ABB receives EPD status for gearless mill drive ring motor

ABB has gained Environmental Product Declaration (EPD) status for its Gearless Mill Drive (GMD) ring motor — technology used to drive large grinding mills in the mining industry.

An EPD is a standardised document that provides detailed information about the environmental impact of a product throughout its life cycle. Based on a comprehensive Life Cycle Assessment (LCA) study, the EPD highlights ABB’s commitment to transparency, environmental responsibility and supporting customers in making informed decisions on sustainability in their supply chains.

ABB analysed the environmental impact of a ring motor across its entire life cycle from supply chain and production to usage and end-of-life disposal. The study was conducted for a ring motor of a semi-autogenous grinding (SAG) mill with an installed power of 24 MW and was based on a reference service life of 25 years.

“Sustainability is at the core of our purpose at ABB, influencing how we operate and innovate for customers,” said Andrea Quinta, Sustainability Specialist at ABB. “By earning the Environmental Product Declaration for our ring motor, we emphasise our environmental stewardship and industry leadership for this technology. We adhered to the highest standards throughout this process, as we do in the ABB Ring Motor factory every day. This recognition highlights to the mining industry what they are bringing into their own operations when they work with ABB.”

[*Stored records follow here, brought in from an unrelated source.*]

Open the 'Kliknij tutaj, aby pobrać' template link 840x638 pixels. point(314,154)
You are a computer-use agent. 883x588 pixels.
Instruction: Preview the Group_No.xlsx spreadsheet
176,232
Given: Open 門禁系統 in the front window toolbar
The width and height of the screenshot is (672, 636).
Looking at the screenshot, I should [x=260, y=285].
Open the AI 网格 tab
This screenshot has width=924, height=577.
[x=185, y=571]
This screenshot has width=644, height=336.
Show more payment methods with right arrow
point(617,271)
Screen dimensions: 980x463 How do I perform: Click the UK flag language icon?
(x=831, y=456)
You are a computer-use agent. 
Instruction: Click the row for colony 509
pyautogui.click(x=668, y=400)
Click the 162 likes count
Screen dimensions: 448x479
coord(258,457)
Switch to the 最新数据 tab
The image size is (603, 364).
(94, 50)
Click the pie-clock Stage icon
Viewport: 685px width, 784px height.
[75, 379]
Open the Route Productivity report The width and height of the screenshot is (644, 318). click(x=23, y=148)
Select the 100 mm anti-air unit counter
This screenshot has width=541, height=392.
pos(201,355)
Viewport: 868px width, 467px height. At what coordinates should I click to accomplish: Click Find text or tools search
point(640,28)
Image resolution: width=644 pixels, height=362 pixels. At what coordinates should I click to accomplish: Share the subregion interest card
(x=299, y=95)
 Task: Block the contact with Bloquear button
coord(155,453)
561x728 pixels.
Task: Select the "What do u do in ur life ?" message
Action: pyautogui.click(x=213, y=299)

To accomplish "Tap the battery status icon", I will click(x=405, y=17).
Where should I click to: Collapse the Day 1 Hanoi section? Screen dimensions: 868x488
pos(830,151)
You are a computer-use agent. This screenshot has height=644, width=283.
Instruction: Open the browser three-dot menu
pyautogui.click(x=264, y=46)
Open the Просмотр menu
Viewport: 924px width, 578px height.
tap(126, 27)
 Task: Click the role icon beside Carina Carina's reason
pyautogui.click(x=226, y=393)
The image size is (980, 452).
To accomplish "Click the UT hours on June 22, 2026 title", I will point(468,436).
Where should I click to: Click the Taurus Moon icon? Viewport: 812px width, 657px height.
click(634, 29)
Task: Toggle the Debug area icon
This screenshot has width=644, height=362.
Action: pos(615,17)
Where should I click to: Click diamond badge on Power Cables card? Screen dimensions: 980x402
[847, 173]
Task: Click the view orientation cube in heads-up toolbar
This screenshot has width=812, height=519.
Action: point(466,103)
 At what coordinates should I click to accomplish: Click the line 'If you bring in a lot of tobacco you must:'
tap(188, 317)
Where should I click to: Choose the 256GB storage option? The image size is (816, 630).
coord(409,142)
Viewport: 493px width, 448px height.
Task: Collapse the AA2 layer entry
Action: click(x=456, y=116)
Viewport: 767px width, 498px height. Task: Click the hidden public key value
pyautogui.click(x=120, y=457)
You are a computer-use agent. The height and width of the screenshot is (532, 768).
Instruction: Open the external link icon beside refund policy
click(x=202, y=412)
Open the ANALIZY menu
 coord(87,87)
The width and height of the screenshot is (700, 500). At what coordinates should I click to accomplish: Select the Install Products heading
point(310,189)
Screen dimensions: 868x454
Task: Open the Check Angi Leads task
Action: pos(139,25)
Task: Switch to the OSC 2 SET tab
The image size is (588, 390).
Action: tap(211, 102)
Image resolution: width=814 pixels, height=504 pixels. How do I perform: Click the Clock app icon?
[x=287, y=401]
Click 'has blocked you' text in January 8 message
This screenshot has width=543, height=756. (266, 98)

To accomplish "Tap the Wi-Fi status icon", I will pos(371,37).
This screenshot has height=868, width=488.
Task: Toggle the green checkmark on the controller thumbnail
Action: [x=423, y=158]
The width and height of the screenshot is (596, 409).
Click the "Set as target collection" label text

The comprehensive LCA was conducted at ABB’s factory in Bilbao, Spain, and was externally verified and published in accordance with international standards ISO 14025 and ISO 14040/14044. It will remain valid for five years.

The ring motor, a key component of the GMD, is a drive system without any gears where the transmission of the torque between the motor and the mill is done through the magnetic field in the air gap between the motor stator and the motor rotor. It optimises grinding applications in the minerals and mining industries by enabling variable-speed operation, leading to energy and cost savings.

The full EPD for the ABB GMD Ring Motor can be viewed on EPD International.